> **WHAT IS REQUIRED**:
Only one stretch of the data below is wanted: the lines starting at the one with "Property sales and lettings (75, 1706)" and ending at the one with "For every named target in this 515×2576", both included, given again exactly.

(Saved entries)
---+---

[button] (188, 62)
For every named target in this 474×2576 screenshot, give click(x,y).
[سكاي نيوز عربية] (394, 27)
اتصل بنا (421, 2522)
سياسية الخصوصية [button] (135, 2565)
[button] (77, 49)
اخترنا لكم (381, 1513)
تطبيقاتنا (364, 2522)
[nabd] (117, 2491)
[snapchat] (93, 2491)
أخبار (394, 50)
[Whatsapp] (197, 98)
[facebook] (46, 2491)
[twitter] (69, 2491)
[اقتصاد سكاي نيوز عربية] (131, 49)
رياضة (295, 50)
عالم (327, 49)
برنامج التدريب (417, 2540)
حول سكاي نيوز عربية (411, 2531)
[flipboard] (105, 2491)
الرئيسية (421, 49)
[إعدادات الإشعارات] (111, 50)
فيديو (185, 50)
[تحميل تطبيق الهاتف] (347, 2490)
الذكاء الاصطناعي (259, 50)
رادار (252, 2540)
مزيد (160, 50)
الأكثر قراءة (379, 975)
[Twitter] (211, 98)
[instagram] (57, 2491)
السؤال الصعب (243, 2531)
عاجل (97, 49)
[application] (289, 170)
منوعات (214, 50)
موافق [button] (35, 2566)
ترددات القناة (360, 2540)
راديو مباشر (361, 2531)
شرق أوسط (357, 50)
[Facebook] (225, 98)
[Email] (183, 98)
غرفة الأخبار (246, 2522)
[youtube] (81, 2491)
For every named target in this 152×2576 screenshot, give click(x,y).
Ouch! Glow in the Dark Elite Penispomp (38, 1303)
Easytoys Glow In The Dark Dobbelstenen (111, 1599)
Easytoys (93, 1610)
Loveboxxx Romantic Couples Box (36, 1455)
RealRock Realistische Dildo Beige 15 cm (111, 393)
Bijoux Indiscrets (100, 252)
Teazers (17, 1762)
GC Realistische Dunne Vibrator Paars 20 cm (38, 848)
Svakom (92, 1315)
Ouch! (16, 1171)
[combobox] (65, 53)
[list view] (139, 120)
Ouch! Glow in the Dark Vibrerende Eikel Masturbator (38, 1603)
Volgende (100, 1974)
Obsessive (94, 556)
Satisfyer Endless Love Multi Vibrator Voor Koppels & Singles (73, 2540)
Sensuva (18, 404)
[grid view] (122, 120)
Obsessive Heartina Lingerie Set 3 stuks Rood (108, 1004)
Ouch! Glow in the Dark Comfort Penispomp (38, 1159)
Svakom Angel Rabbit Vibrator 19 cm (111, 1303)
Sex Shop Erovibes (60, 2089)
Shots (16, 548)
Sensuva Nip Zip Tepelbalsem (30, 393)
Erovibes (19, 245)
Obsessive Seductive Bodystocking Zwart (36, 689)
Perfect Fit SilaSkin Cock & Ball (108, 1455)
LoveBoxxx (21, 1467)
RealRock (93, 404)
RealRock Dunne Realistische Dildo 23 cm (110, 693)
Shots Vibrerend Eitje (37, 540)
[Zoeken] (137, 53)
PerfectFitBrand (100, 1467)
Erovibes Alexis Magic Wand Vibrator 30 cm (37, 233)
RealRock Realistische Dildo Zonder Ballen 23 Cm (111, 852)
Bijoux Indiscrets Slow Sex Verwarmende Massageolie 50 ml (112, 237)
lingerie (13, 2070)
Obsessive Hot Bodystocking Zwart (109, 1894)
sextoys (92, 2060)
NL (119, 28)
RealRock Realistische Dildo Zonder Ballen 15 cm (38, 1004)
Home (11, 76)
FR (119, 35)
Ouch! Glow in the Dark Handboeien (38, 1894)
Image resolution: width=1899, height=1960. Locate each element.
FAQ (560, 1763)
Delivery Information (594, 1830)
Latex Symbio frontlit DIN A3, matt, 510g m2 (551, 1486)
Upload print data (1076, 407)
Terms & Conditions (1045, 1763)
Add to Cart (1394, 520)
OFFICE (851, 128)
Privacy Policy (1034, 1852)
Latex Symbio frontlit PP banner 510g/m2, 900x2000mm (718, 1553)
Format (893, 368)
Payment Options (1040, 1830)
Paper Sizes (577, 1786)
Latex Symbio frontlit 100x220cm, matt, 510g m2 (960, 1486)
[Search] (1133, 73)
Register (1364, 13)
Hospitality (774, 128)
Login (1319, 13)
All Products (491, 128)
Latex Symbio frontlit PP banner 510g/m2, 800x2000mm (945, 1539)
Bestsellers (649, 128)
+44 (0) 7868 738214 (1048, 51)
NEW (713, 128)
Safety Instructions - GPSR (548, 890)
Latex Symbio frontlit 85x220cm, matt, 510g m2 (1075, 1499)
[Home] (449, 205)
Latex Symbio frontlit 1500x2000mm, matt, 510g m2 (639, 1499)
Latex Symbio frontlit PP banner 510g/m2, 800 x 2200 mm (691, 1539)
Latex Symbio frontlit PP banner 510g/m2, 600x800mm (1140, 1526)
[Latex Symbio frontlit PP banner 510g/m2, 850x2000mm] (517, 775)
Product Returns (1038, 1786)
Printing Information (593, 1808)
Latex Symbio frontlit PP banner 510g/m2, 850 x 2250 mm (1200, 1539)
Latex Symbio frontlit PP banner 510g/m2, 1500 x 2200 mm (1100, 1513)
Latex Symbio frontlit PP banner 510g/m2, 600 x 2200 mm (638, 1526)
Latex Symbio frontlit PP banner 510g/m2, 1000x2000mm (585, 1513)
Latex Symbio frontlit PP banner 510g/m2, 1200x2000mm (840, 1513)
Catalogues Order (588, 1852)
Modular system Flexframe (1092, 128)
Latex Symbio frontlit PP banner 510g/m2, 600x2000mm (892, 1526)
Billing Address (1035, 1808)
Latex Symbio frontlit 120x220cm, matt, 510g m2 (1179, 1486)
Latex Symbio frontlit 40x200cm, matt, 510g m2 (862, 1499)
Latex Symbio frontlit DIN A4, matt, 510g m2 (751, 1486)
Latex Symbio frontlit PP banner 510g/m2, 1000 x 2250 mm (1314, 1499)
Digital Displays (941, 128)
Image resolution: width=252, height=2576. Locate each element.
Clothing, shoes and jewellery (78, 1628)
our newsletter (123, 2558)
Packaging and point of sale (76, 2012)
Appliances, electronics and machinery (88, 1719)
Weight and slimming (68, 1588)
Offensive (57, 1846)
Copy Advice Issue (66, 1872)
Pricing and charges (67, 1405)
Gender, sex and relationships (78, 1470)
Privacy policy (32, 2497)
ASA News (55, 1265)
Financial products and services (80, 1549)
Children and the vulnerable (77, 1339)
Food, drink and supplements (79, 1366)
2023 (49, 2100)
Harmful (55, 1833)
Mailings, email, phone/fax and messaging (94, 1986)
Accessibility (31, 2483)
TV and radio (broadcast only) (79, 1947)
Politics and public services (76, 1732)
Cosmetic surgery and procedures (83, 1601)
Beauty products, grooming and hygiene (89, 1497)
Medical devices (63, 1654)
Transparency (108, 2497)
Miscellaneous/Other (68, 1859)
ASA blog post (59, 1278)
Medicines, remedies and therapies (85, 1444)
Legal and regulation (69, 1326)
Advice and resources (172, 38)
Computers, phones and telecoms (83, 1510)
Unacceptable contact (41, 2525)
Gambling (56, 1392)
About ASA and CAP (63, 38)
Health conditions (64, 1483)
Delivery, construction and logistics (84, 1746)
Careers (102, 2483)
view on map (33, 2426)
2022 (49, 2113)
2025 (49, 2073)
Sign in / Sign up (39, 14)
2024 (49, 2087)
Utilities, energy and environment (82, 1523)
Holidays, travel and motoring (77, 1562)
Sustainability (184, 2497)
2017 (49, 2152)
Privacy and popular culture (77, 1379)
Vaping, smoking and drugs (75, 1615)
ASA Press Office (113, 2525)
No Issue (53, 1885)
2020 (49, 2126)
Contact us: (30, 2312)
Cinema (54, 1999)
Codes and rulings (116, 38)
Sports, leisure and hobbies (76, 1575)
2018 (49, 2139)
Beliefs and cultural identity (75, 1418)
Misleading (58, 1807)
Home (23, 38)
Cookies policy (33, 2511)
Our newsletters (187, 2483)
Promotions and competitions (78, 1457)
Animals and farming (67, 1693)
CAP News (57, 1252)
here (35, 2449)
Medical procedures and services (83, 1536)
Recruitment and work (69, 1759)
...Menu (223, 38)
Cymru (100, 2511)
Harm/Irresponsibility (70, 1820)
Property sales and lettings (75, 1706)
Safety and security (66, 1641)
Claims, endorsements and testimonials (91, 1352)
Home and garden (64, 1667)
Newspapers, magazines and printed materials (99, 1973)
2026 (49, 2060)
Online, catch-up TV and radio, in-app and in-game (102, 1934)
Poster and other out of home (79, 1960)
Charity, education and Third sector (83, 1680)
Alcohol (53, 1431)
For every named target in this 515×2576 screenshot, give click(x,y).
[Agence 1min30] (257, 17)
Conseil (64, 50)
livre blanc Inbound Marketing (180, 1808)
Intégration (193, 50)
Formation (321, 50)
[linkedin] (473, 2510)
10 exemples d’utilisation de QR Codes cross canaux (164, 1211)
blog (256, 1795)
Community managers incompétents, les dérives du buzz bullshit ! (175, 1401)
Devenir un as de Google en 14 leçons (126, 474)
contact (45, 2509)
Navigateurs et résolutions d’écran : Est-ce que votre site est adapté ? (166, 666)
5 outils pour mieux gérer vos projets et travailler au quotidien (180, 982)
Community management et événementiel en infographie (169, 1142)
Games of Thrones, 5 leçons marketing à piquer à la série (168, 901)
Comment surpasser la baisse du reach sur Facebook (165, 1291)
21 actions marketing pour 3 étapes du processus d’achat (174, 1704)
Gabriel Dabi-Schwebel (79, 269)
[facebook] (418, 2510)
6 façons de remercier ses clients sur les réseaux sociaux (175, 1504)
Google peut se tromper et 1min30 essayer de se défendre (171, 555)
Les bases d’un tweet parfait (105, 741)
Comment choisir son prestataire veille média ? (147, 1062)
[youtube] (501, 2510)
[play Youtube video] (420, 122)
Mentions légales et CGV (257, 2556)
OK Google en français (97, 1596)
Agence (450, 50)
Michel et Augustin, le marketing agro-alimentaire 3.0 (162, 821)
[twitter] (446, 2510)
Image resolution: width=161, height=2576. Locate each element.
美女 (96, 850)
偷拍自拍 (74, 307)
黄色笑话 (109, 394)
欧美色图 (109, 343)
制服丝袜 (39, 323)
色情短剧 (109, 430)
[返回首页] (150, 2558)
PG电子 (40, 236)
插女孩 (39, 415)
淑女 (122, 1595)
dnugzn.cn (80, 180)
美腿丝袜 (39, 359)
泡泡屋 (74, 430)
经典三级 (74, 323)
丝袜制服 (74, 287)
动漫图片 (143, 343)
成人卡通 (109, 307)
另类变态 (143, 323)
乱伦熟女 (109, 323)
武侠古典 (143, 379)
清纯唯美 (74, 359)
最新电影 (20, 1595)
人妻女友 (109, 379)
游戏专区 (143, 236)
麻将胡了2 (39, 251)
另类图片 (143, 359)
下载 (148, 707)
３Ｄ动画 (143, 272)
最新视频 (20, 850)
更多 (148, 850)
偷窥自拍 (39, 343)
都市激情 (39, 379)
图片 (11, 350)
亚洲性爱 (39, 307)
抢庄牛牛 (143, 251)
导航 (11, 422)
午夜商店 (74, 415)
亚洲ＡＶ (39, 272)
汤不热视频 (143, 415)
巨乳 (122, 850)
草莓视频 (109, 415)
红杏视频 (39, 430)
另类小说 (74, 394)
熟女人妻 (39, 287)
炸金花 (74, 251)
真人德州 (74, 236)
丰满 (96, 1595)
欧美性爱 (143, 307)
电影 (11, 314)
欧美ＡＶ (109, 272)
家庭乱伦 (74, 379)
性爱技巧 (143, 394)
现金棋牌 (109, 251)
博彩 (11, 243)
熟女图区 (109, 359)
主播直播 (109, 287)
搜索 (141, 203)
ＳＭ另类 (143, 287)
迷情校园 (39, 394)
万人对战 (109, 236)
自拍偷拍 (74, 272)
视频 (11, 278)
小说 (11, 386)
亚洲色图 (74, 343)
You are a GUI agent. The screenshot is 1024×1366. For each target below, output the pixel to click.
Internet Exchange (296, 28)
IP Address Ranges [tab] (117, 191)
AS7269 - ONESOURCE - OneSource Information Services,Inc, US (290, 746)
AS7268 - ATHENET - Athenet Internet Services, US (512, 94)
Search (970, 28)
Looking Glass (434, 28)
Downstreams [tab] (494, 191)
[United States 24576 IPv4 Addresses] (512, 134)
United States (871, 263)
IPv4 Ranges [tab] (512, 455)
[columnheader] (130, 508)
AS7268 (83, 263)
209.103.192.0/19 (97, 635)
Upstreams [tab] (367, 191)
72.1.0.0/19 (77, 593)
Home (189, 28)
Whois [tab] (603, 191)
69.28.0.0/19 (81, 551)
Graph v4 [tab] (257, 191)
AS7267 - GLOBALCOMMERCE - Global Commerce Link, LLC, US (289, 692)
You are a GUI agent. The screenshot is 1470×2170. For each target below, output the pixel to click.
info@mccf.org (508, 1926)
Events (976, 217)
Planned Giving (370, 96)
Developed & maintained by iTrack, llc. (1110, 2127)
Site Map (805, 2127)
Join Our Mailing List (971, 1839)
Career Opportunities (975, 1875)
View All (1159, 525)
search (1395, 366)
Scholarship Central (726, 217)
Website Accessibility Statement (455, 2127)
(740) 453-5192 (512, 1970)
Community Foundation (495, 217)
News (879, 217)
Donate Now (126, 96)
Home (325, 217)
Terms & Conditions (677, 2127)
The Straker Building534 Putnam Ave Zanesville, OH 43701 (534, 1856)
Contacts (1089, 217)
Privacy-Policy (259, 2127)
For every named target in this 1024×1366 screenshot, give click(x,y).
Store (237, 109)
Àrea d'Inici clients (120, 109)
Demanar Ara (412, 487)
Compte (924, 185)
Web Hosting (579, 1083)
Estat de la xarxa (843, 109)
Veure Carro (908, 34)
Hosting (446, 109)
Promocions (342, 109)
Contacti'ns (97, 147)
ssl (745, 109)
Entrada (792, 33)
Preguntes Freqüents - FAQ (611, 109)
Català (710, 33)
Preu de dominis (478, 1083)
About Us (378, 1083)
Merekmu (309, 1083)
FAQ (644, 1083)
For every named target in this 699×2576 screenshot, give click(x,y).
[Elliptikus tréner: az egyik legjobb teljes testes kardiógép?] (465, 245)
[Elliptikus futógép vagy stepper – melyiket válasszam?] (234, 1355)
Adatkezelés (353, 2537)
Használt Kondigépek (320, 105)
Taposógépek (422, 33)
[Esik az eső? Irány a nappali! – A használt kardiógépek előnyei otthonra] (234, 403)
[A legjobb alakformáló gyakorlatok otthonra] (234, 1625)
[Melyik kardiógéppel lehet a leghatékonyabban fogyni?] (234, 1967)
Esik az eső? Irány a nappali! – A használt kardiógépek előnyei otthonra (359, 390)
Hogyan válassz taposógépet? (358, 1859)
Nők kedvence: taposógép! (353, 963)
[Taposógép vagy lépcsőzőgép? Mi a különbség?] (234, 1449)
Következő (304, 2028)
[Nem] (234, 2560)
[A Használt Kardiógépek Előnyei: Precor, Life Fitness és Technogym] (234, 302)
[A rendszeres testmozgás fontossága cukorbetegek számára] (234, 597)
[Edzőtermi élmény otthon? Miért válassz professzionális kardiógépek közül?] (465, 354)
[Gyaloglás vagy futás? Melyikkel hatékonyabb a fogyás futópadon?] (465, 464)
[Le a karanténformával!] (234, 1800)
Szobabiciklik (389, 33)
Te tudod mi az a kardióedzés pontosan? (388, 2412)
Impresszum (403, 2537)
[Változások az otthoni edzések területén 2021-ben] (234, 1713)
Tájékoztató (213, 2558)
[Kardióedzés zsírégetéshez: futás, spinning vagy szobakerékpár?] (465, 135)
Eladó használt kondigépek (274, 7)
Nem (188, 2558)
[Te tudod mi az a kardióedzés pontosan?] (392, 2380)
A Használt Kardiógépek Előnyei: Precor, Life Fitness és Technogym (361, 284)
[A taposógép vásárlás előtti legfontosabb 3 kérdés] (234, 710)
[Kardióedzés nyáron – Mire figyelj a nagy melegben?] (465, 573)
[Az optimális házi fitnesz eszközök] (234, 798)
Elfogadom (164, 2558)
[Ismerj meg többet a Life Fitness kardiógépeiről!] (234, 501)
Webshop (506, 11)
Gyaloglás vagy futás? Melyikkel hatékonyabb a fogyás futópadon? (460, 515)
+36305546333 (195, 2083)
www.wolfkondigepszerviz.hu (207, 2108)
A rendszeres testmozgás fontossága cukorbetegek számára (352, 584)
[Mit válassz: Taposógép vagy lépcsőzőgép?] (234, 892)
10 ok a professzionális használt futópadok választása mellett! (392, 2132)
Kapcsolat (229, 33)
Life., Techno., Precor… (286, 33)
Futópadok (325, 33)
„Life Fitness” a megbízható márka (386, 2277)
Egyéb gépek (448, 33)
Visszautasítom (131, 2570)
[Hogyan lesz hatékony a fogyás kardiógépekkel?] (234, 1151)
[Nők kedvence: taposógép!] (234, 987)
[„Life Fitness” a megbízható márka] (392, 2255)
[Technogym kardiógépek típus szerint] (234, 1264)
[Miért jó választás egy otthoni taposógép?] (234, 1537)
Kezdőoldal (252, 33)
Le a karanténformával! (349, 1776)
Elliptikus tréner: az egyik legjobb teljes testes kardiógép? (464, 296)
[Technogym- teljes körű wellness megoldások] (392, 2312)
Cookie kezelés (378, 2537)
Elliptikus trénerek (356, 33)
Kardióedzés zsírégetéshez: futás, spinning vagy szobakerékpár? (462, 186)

---+---

> **EXERCISE ANSWER**:
Property sales and lettings (75, 1706)
Safety and security (66, 1641)
Claims, endorsements and testimonials (91, 1352)
Home and garden (64, 1667)
Newspapers, magazines and printed materials (99, 1973)
2026 (49, 2060)
Online, catch-up TV and radio, in-app and in-game (102, 1934)
Poster and other out of home (79, 1960)
Charity, education and Third sector (83, 1680)
Alcohol (53, 1431)
For every named target in this 515×2576 screenshot, give click(x,y).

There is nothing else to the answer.